“Le laxisme dans les contrôles sur les diamants russes à Anvers a des conséquences mondiales”
Des contrôles un peu trop laxistes sur l’origine des diamants bruts, en provenance de Russie, et arrivant sur le sol belge, permettent à ces pierres d’être exportées plus tard partout dans le monde, écrivent nos confrères du Knack.
Des contrôles un peu trop laxistes sur l’origine des diamants bruts, en provenance de Russie, et arrivant sur le sol belge, permettent à ces pierres d’être exportées plus tard partout dans le monde, écrivent nos confrères du Knack.
Lorsqu’un lot de diamants russes arrive à l’Office du diamant d’Anvers pour y être expertisé, la facture porte très souvent la mention “origine inconnue”. Pourtant, n’importe quel expert peut dire si une pierre brute provient de Russie, du Canada ou d’Afrique du Sud. Par la suite, les diamants russes partent mélangés à d’autres pierres, de diverses provenances, vers les usines de taille en Inde. Après avoir été taillés, ils sont commercialisés dans le monde entier comme des diamants d’origine indienne. Nos collègues du Knack ont décrit en détail tout le processus.
Car pour le dire clairement, il n’y a pas de boycott officiel en Europe concernant les diamants en provenance de Russie, contrairement aux États-Unis. Pourtant, l’origine de ces pierres pose problème. Tous les grands fabricants de bijoux, tels que Bulgari, Cartier et Tiffany’s, ont décidé de bannir les diamants russes de leurs processus de fabrication. Or en faisant un petit détour par l’Inde, cela pourrait être un moyen de dissimuler la provenance d’origine de ces pierres.
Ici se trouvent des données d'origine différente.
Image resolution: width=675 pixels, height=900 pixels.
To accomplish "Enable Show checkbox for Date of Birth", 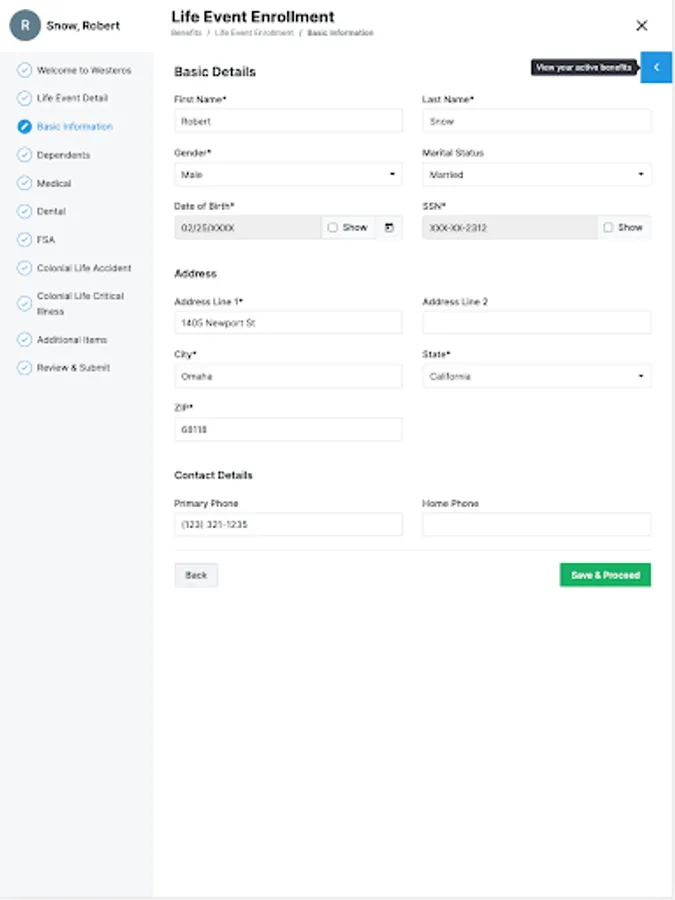I will point(333,228).
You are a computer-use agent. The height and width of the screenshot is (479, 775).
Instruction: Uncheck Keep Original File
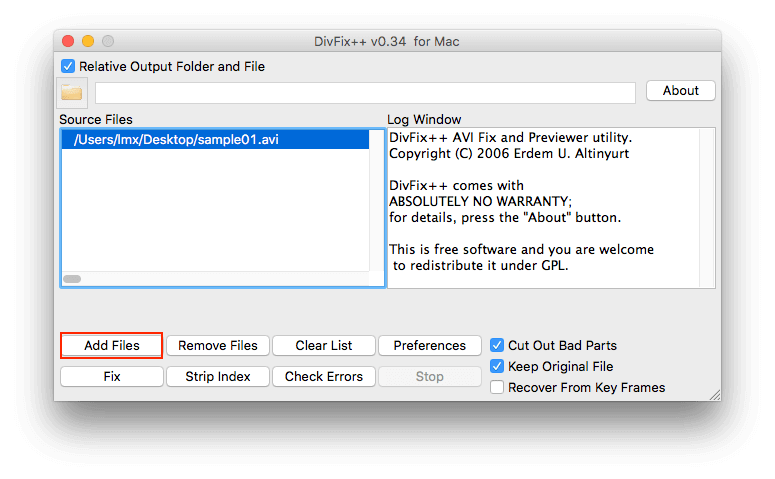pos(497,366)
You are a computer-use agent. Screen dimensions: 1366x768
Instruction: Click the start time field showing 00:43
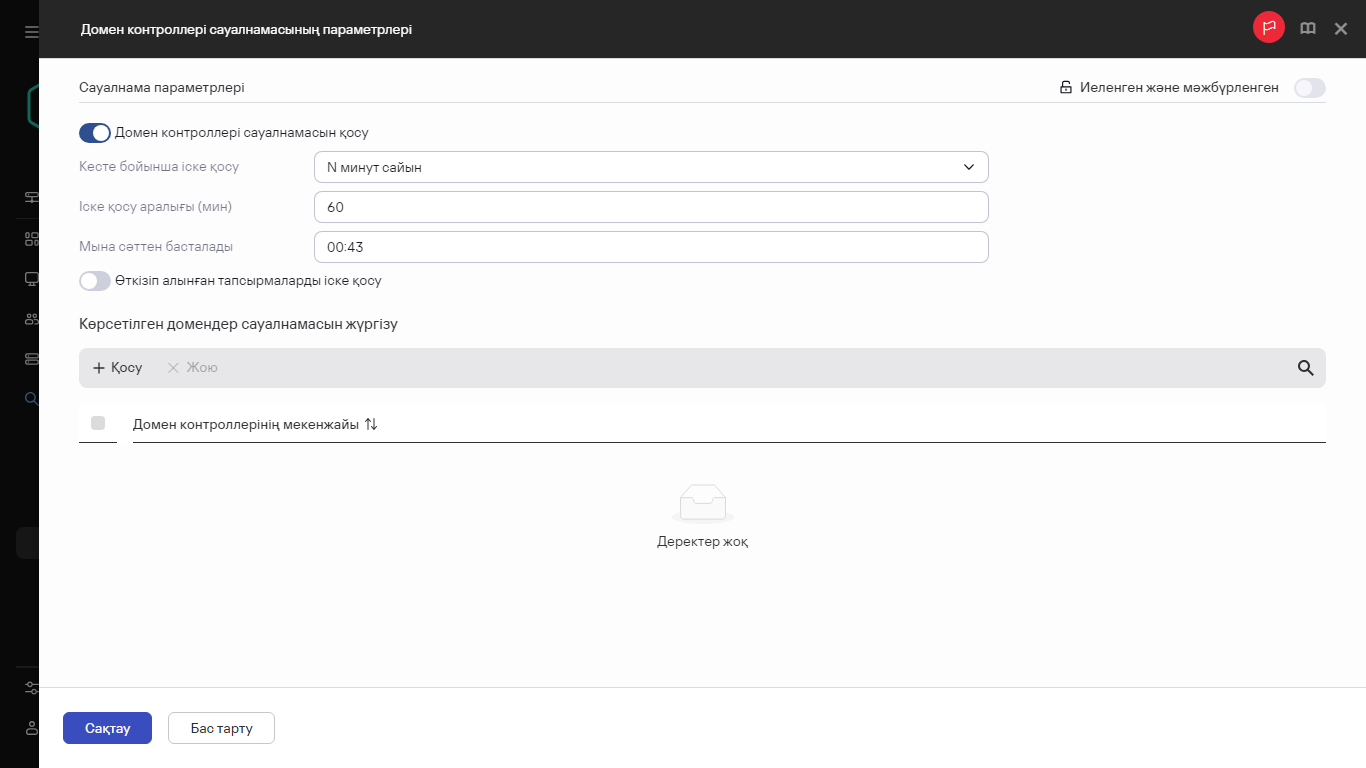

“J’en doute”, déclare Eddy Vleeschdrager, de la société Expert Diamond à Trends. “Ces joailliers sont plus susceptibles d’acheter des pierres, qui proviennent des distributeurs de diamants bruts réputés, Rio Tinto (Canada) ou De Beers (Royaume-Uni), et avec lesquels ils ont des liens historiques.”
Les pierres russes, dont l’origine a été modifiée à Anvers, trouvent effectivement leur chemin par après vers d’autres centres diamantaires, nous confirme un négociant, très actif à Dubaï. “A l’origine, les négociants de Dubaï étaient très méfiants à l’égard des diamants en provenance de Russie”, explique-t-il. “Après tout, leurs acheteurs américains ne pouvaient pas faire grand-chose avec ces pierres, en raison du boycott américain sur les produits russes. Même Emirates Airlines et le transporteur Brink’s Global Services FZE ne souhaitent pas transporter des pierres russes, de peur d’avoir des ennuis avec les États-Unis.”
L’ « aversion » envers les pierres russes s’est transformée lorsqu’il est apparu qu’elles étaient expédiées d’Anvers à Dubaï mélangées à d’autres pierres. “Tous les négociants de Dubaï savaient qu’il s’agissait bien de pierres russes. Tout le monde fermait les yeux et prétendait ne rien savoir. Cela semble très ironique qu’Anvers tente d’empêcher le boycott des diamants russes, par le biais du lobbying, en avançant, comme argument, qu’autrement Dubaï et l’Inde prendront le contrôle de ce commerce. Pendant ce temps, l’organisme de contrôle anversois permet aux négociants diamantaires russes de déguiser l’origine de leurs pierres et d’atteindre Dubaï via Anvers. Par ailleurs, l’Inde fait également du commerce via ces colis mélangés. Le laxisme dans le contrôle des diamants russes transitant par Anvers a des conséquences mondiales.”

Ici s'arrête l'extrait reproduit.